Strongly Monotone and differentiable at $x_0$ implies $Df(x_0)$ is Strongly Monotone

Question

A function $f:\mathbb{R^{n}}\rightarrow\mathbb{R^{n}}$ is strongly monotone if there exists a constant $a>0$ such that : $\langle f(x)-f(y), x-y \rangle \geq a|x-y|^2$ for every $x,y$

I need to prove that if f is strongly monotone and differentiable at $x_0$ then $Df(x_0)$ is strongly monotone with same constant $a$.

What I did:

Write $E=Df(x_0)$, E is strongly monotone would mean that $\langle E(x-y), x-y \rangle \geq a|x-y|^2$, but $\langle E(x-y), x-y \rangle=(x-y)^TE^T(x-y)$

I also know that f is differentiable at $x_0$, then $\frac{f(x_0)-f(y)-E(x_0-y)}{|x_0-y|}\rightarrow0$ as $y \rightarrow x_0$.

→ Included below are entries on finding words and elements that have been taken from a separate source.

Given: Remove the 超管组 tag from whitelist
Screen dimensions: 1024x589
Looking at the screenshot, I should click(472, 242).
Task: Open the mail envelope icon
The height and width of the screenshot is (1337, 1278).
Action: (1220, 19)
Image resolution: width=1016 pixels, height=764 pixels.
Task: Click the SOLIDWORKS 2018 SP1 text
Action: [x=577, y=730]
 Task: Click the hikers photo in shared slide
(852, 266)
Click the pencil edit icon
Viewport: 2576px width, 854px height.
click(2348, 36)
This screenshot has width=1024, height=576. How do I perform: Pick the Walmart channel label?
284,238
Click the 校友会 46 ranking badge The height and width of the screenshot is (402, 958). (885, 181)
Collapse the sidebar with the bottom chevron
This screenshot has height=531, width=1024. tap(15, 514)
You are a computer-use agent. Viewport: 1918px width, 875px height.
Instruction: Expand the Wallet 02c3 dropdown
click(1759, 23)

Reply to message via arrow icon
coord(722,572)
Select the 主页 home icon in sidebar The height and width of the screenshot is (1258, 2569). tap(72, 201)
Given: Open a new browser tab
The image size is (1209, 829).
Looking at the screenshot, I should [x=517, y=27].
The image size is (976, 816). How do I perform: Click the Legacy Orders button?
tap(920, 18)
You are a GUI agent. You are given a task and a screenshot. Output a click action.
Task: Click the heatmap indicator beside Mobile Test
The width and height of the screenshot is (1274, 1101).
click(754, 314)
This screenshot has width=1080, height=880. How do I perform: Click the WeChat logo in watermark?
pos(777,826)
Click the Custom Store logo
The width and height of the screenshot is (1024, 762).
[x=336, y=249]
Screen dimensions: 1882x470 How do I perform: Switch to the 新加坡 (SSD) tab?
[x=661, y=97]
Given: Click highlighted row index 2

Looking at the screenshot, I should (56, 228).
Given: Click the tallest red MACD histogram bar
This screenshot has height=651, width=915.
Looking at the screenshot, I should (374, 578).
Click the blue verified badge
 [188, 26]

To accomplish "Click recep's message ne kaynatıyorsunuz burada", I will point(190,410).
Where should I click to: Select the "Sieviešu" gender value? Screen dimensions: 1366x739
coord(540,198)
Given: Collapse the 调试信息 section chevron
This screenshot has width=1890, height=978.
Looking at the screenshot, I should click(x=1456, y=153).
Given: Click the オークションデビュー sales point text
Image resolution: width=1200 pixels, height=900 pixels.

But I couldn't connect both concepts.

Any suggestions ?

Answer 1

It's sufficient to prove that $\langle Eh,h\rangle \ge a |h|^2$ for all $h$.

Let $\epsilon > 0$ and choose $\delta > 0$ such that $|f(x_0 + h)-f(x_0) - Eh| < \epsilon |h|$ for $|h| < \delta$. We have:

$$\langle Eh,h \rangle = \langle Eh + f(x_0) - f(x_0+h) + f(x_0+h) - f(x_0), h\rangle \\ \ge \langle A(h), h\rangle + a|h|^2$$

Where $A(h) = Eh + f(x_0) - f(x_0+h)$. Recall that $-|h| |A(h)| \le \langle A(h), h\rangle$ (Cauchy-Schwarz). This gives:

$$\langle Eh, h\rangle \ge (a|h| - |A(h)|)|h| > (a|h|-\epsilon |h|)|h| = (a-\epsilon)|h|^2$$

Now let $z \neq 0$ and choose $h = \frac{\delta}{2|z|}z$. Then $|h| < \delta$. Substituting this $h$ in:

$$\langle Eh,h\rangle > (a-\epsilon)|h|^2$$

we get by linearity of $E$ that:

$$\langle Ez,z\rangle > (a-\epsilon)|z|^2$$

We deduce that for all $z$, $\langle Ez,z\rangle \ge (a-\epsilon)|z|^2$.

taking $\epsilon \to 0$, we get the desired inequality.